Tropical Storm Mirinae is bringing wind and heavy rain as it moves inland over northern Vietnam. At 5:00 p.m. EDT on Wednesday the center of Tropical Storm MIrinae was located at latitude 20.4°N and longitude 105.6°E which put it about 45 miles (70 km) south of Hanoi, Vietnam. Mirinae was moving toward the west-northwest at 10 m.p.h. (16 km/h). The maximum sustained wind speed was 45 m.p.h. (70 km/h) and there were wind gusts to 60 m.p.h. (95 km/h). The minimum surface pressure was 993 mb.
As it moved over the Gulf of Tongking, Tropical Storm Mirinae intensified rapidly during the final few hours before it made landfall on the coast of northern Vietnam. Microwave and infrared satellite imagery indicates that an eye developed in the center of circulation and a circular ring of strong thunderstorms surrounded the eye. Tropical Storm Mirinae may have been near typhoon intensity at the time it made landfall.

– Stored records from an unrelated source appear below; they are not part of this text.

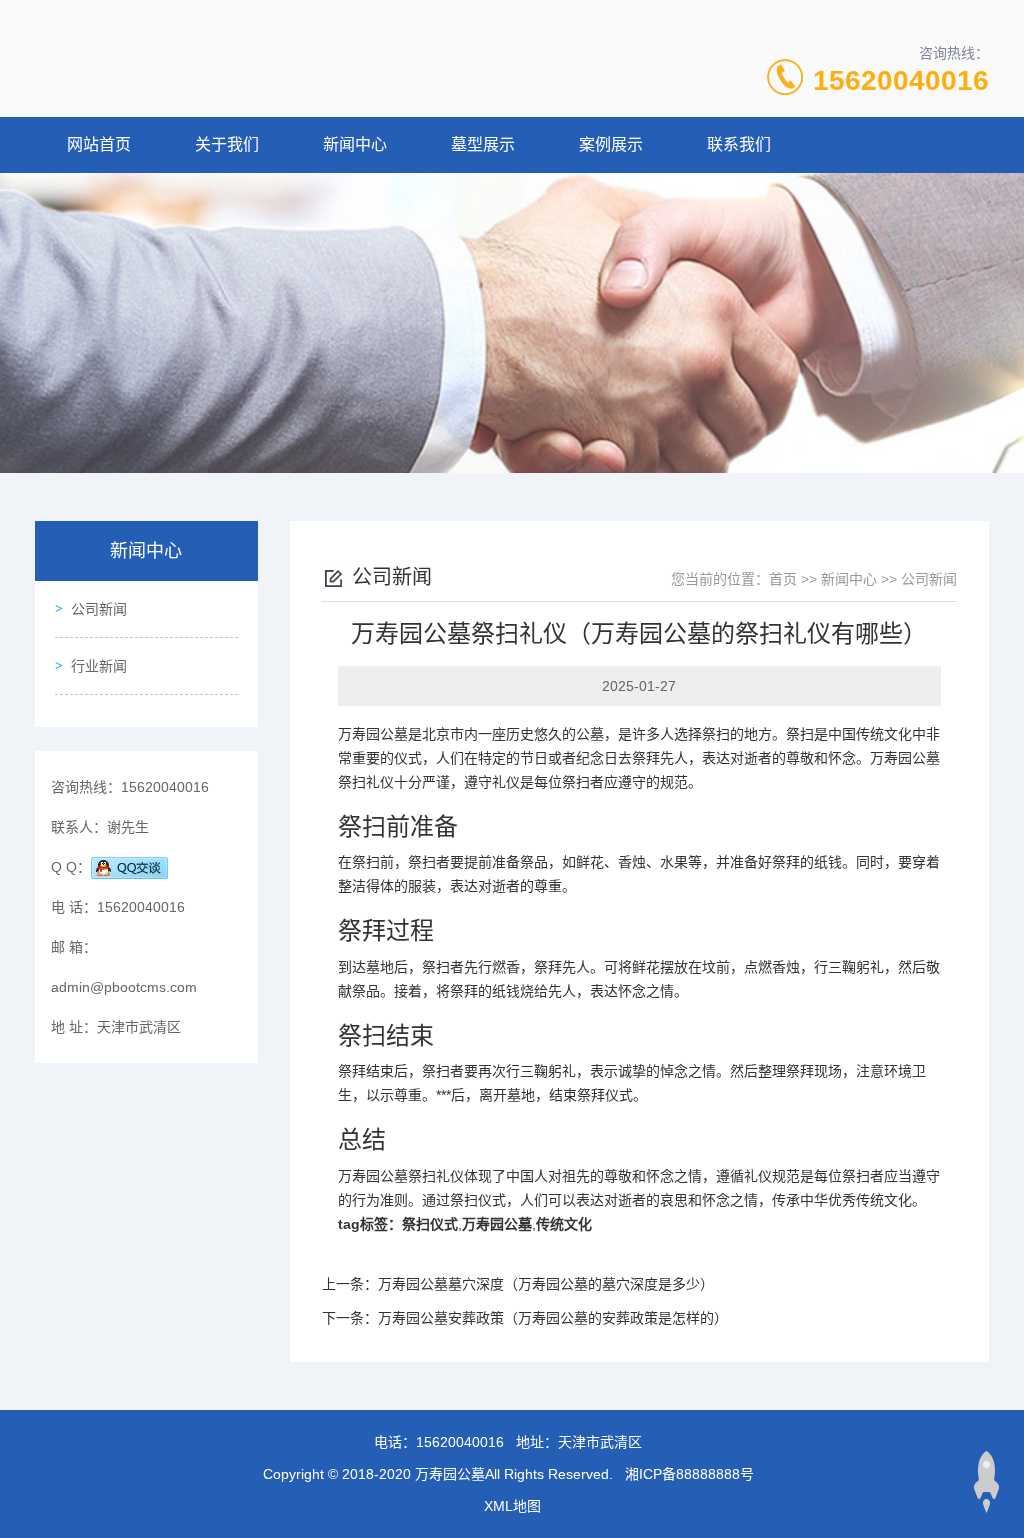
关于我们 (227, 144)
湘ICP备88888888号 (689, 1474)
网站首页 (99, 144)
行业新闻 (99, 666)
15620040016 (901, 80)
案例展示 (611, 144)
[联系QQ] (129, 867)
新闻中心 (355, 144)
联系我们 (739, 144)
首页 (783, 579)
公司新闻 (99, 609)
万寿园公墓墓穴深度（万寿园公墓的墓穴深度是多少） (546, 1284)
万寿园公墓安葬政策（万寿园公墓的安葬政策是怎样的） (553, 1318)
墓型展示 (483, 144)
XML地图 (512, 1506)
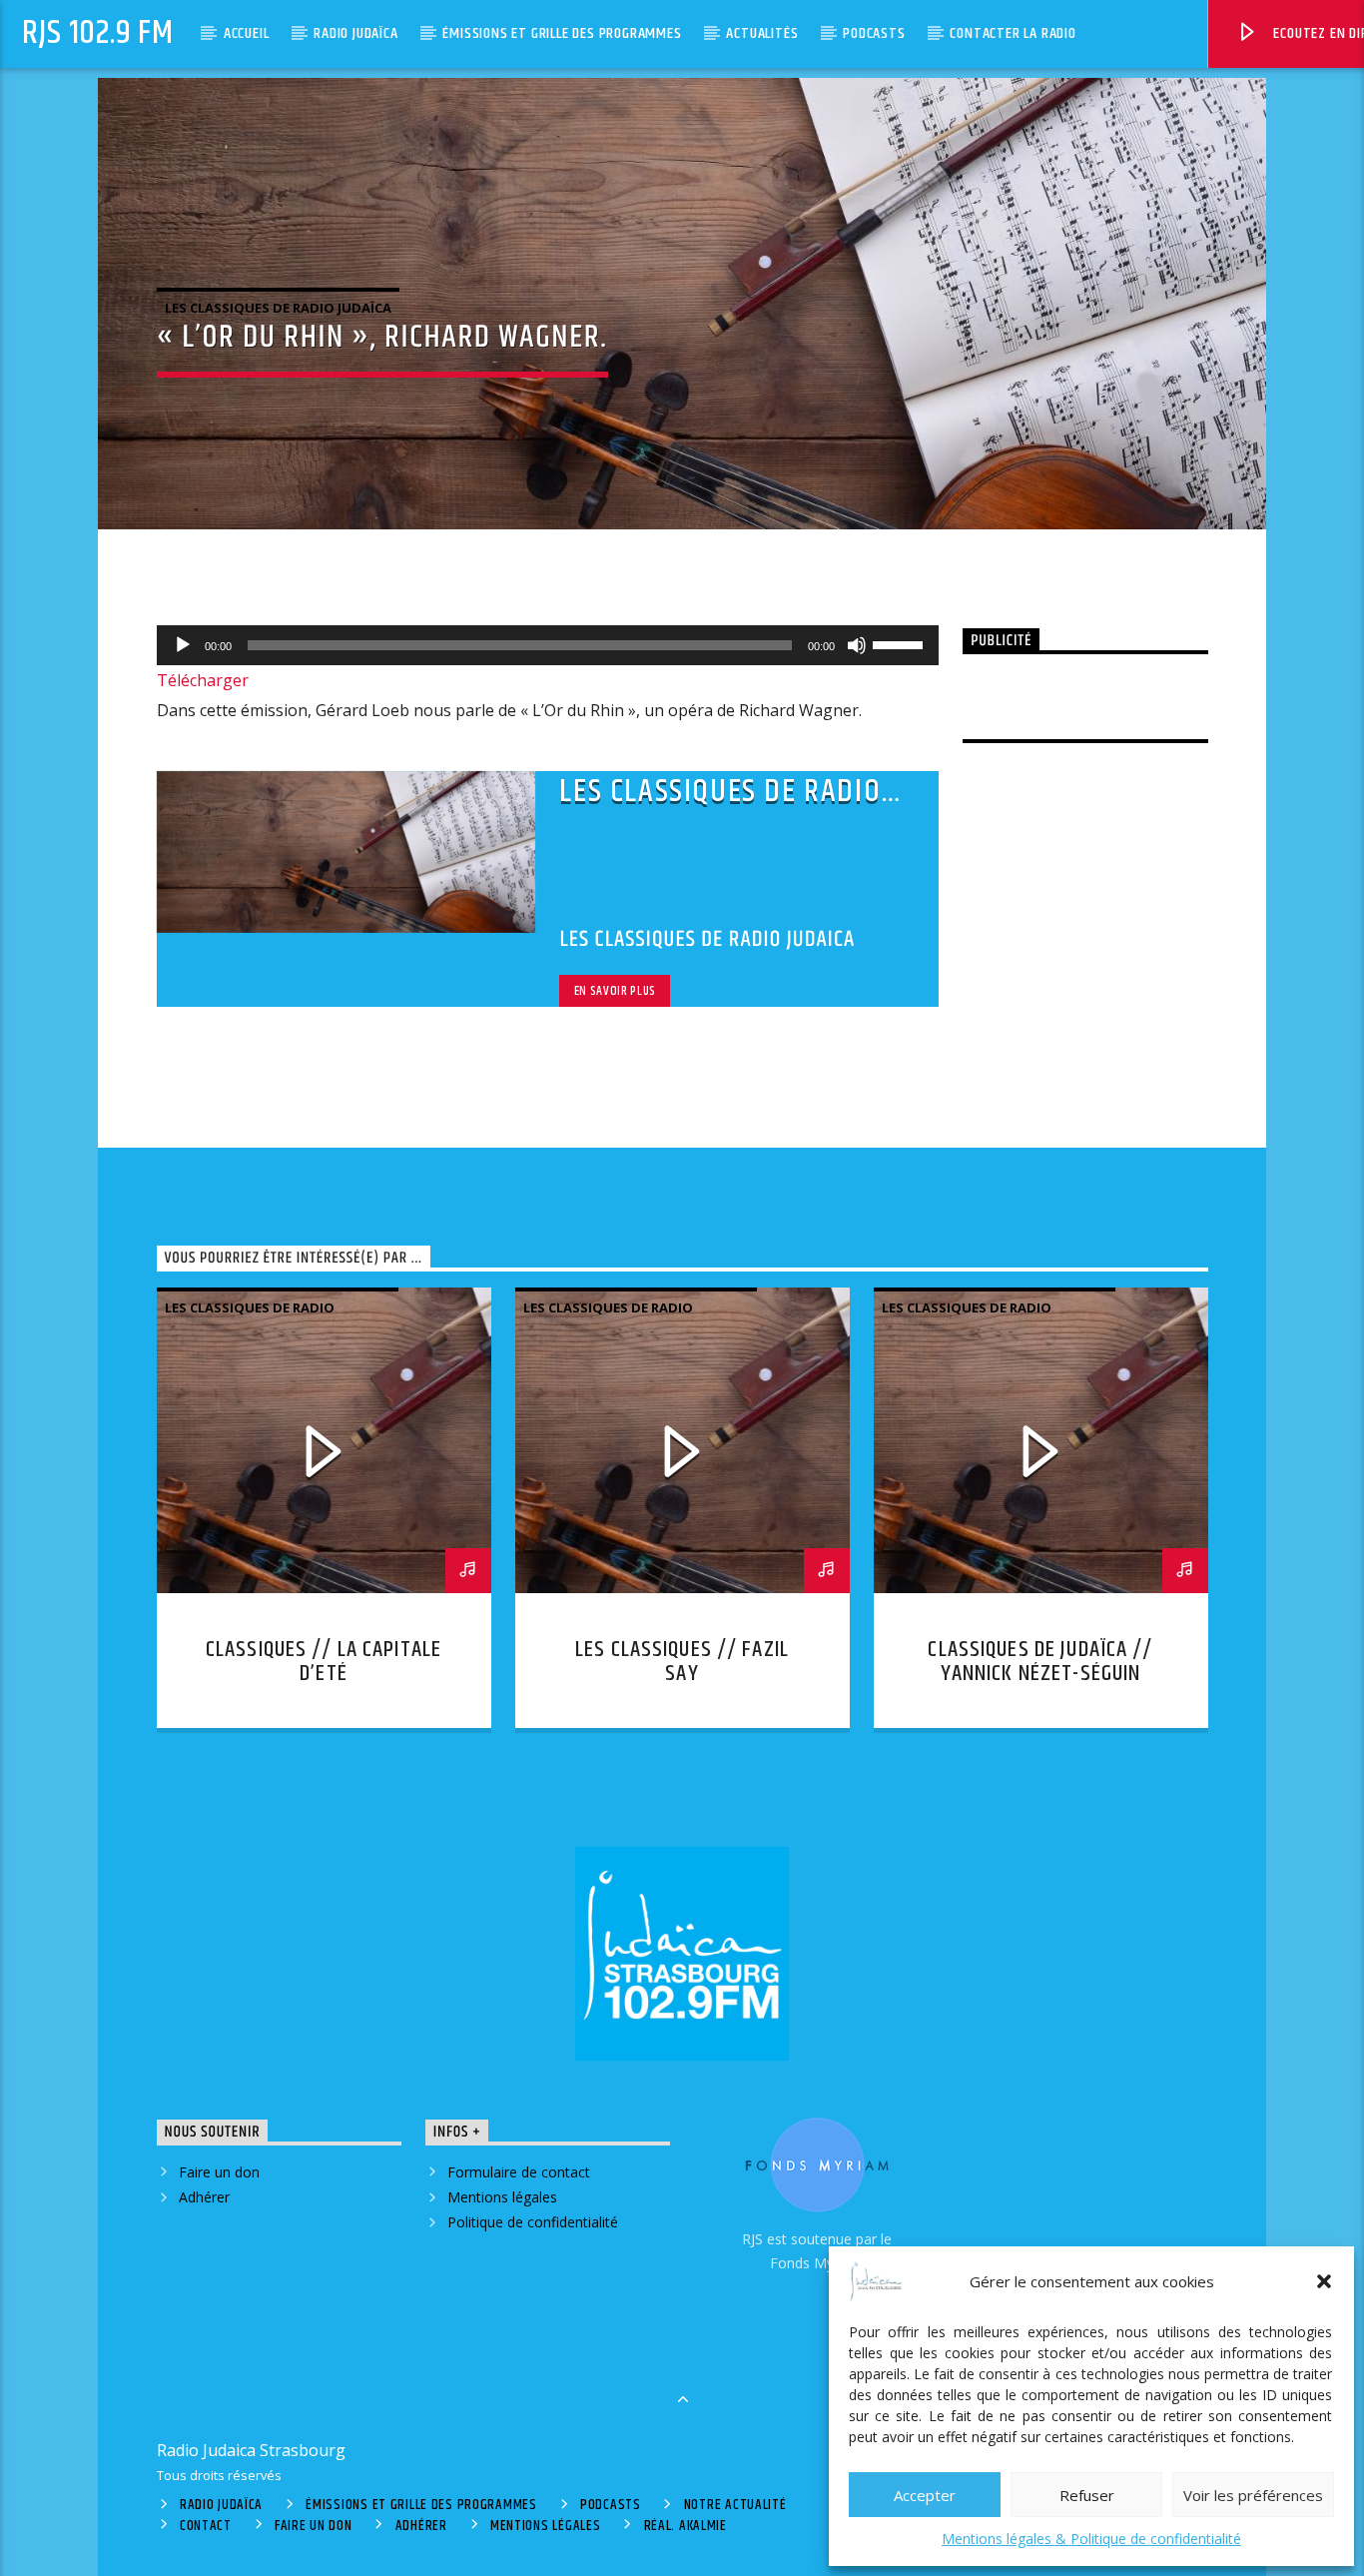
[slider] (901, 643)
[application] (548, 645)
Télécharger (203, 680)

Tropical Storm Mirinae has weakened somewhat as it moved inland over northern Vietnam. However, it does still exhibit a very well organized, circular structure. The upper level divergence has been more impressive than it has been at any time during the existence of Mirinae. The strongest winds are occurring near the core of the tropical storm and in rainbands over the open water of the Gulf of Tongking. Mirinae will gradually weaken further as the circulation spins down over land.
Tropical Storm Mirinae will produce very heavy rain as it moves across northern Vietnam toward northern Laos. The rapid intensification and improved structure of Mirinae mean that the rain will be heavier and will continue for a longer period. Heavy, persistent rainfall will create the potential for serious flash flooding.